To repeat: Sign your name so anyone can read it. If you like signing illegibly on the front, that's fine as long as you make sure you clearly sign or otherwise label or identify yourself as the artist somewhere else on the art. Speaking of illegible signatures, here's one for you Good luck. I don't have a clue. Sadly, so many artist signatures on all kinds of art, dating from all time periods, are so difficult or impossible to read that they've become a significant problem in the business, and trying to identify them, an industry in itself.
But as good as that database is, it's far from comprehensive. FYI, I actually offer a service where I charge a fee to identify indecipherable signatures and only charge if I make positive identification, which sometimes I can, but many times I can't. How does art lose its identity even though people almost always know who the artists are when they buy?
To begin with, people buy art all the time purely for their own enjoyment, and never tell anyone who the artists are. During the life of the art, many art owners either lose or misplace their receipts or documentation, or just throw them out. People buy art all the time and forget who the artists are.
People sell, donate, trade, transfer or otherwise give away art all the time without ever informing the new owners who the artists are-- like when they move or downsize their residences, redecorate, have yard sales, or when they just plain get tired of looking at it.
Art can also lose its identity when it changes hands through death, divorce, inheritance, as gifts, and so on. Here's a perfect example of what I'm talking about. Let's say someone buys a piece of art with an illegible signature for a hundred bucks at an artist's first show just because she likes it and can afford it the artist, of course, is totally unknown at the time. The buyer doesn't really follow the career of the artist and some years later because she's moving or her tastes have changed or whatever, she gives the art to an acquaintance who happens to like the way it looks.
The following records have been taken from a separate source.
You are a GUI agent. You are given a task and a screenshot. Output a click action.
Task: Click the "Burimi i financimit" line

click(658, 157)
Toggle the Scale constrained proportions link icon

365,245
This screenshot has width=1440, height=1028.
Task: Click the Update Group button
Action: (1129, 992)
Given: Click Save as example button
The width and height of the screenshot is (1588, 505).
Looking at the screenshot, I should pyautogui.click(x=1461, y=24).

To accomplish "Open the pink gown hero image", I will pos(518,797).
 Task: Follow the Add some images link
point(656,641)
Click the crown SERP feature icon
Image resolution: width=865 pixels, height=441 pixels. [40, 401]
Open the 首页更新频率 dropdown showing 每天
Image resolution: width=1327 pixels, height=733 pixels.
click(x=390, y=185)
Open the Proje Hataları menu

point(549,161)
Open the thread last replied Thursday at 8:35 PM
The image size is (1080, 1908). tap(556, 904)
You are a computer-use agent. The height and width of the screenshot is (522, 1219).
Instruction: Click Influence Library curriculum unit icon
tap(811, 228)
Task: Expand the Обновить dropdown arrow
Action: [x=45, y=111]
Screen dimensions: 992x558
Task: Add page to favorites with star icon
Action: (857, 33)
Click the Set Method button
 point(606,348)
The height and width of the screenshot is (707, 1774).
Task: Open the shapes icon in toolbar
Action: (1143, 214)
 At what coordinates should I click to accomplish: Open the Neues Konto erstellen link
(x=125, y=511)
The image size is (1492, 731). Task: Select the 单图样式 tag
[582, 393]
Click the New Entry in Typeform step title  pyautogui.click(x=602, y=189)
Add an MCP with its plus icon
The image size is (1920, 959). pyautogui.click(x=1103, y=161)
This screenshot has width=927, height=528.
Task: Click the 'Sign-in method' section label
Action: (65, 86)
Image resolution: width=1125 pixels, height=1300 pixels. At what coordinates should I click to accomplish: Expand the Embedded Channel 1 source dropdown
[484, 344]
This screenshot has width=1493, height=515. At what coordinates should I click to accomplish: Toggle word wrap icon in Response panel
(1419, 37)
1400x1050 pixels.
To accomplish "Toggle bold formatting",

The new owner doesn't ask who it's by, doesn't really care, and the original owner doesn't bother mentioning who did it assuming she even remembers because after all, she got it cheap and it was no big deal at the time. The artist was a nobody. Are you beginning to get the picture? Believe it or not, things like this happens a lot more often than you might think. If artists had any idea of the fates that befall unsigned works of art art or those with signatures that can't be identified, a lot more artists would sign their art clearly and legibly.
It's not like people don't try to figure out who made unsigned or illegibly signed art. They try to decipher the names by looking at them. They search randomly online, ask artists or gallery owners or other art professionals if they recognize the art or the names, try to locate similar looking artworks online, or even hire someone who offers identification services to decipher them like me; I signature ID requests all the time. Whenever a work of art ends up in circumstances like this where nobody knows, remembers or can identify the artist, and nobody really likes or cares all that much about it forget about how good it may be or how famous the artist is , it ends up at flea markets, garage sales, auctions, the Salvation Army, Joe's Maison de Junk, in the garbage, in the fireplace, garages, attics, gathering mold in basements or outbuildings, getting crammed into storage lockers, protecting barbeque grills from the rain, or becoming toys for little Billy-- you name it.
Do you want to jeopardize your art's future simply because you don't want to sign it or you like signing in ways that are difficult to read? I doubt it.